Figure 2 shows the format that a reference from the database has. The first step is its recast, using a Dilib's tool, into XML. Figure 3 gives the result of this operation.
Figure 2: Example of BibTeX reference, from article type
@ARTICLE{joseph92a,
AUTHOR = {S. H. Joseph and T. P. Pridmore},
TITLE = {Knowledge-Directed Interpretation of Mechanical
Engineering Drawings},
JOURNAL = {IEEE Transactions on PAMI},
YEAR = {1992},
NUMBER = {9},
VOLUME = {14},
PAGES = {211--222},
MONTH = {September},
KEYWORDS = {segmentation, forms},
ABSTRACT = {The approach is based on item extraction}
}
Figure 3: BibTeX reference, converted to XML
<doc>
<ref>joseph92a</ref>
<author><a>S. H. Joseph</a><a>T. P. Pridmore</a></author>
<title><mot>Knowledge-Directed</mot><mot>Interpretation</mot><mot>of</mot>
<mot>Mechanical</mot><mot>Engineering</mot><mot>Drawings</mot>
</title>
<journal>IEEE Transactions on PAMI</journal>
<year>1992</year>
<number>9</number>
<volume>14</volume>
<pages>211--222</pages>
<month>September</month>
<keywords><k>segmentation</k><k>forms</k></keywords>
</doc>
An advantage of the use of a BibTeX base is the facile getting of its physical version, using LaTeX and dvips. A program which "substracts" the logical version from the physical one, which automatically extract the separators was written. That allows to treat many bibliographic styles: one is not compelled to know of the printing rules of all the styles; an unknown style is treated as a known one.
That's what Figure 4 shows: a tool translating the logical references into PostScript and into the XML format used is sufficient to generate a Concept Network adapted to the recognition of references using the same bibliographic style, into the format of the database.
Figure 4: building of a Concept Network for bibliographic references
Generic
__----- XML-------> Structure extraction ---->+----------------+
/ (fields and sub-fields) | |
references | |
database ---PostScript---> Separators detection ----->| Statistic +---> Concept Network
(BibTeX) | (occurrences, |
\ | co-occurrences)|
+-------XML-------> Terms extraction --------->| |
(fields instances) +----------------+
Specific
See also:
The previous nodes show the working of a system that automatically build a Concept Network from a BibTeX database and a bibliographic style. From the logical point of view, the Concept Network is divided into two parts: the generic one, containing the fields' hierarchy, and the specific one, containing links between the leaves instances of the fields' hierarchy, and these instances. The physical aspect of the network is wholly located in its generic part, because it has to be general for a bibliographic style: it consists only in "separator" nodes, linking two fields of the same level in the fields' hierarchy, and contained in higher-level nodes. No node from the specific part gives information on the physical aspect of a reference (at least, on its typography, or on its punctuation).

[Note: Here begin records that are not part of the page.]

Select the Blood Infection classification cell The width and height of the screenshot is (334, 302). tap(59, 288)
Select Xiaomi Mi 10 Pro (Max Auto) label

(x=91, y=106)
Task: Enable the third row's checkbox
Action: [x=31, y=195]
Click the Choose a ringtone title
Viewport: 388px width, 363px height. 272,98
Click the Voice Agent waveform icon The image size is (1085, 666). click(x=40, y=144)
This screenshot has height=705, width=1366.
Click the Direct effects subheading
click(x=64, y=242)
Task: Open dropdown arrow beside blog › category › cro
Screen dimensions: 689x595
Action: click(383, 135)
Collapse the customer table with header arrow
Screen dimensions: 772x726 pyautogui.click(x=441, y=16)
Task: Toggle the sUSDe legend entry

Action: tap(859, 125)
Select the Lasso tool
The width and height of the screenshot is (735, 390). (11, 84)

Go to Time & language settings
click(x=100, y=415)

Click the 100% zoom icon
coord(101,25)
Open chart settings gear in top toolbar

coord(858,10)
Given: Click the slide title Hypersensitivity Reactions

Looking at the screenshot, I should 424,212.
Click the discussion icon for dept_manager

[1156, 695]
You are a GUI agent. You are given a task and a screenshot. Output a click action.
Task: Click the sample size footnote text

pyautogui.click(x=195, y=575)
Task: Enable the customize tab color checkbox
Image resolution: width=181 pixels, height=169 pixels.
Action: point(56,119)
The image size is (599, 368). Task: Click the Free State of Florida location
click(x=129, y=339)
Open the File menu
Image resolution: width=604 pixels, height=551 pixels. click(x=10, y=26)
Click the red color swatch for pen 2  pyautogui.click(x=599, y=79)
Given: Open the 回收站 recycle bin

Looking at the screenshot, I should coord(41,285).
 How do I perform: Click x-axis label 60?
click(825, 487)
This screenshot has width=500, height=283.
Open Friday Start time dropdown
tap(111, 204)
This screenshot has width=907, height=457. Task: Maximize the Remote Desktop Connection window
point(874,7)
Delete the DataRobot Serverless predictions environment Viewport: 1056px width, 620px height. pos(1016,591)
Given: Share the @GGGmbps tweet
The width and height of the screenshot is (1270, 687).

As the computation of the node's attributes, and especially of the co-occurrence links between the specific nodes only depends on occurrence and co-occurrence counting, one can consider the building of system that "learns" when it discovers something. That is to say, it could integrate a recognized reference (possibly validated by a human operator) into the Concept Network, simply by incrementing counters in the links (co-occurrence counters) and in the nodes (occurrence counters). Notwithstanding that one should rather remember the counters than the weights in the Concept Network, some problems raise: how to know that the recognized reference is not already integrated in the network? This reference may already exist in the network under a slightly different form? In this case, it should be better not to bend statistics, adding already existing co-occurrences. This is a complex problem of data unicity in a base, of distance between two records... Fortunately, as soon as the number of references is sufficient the relative importance of doubles addition diminishes. Indeed, all weight that are likely to be changed are local, that is to say that they depend of the number of occurrences of the nodes from which their links start. One can thus assert that adding doubles in the Concept Network is negligible as soon as the number of known references is already big.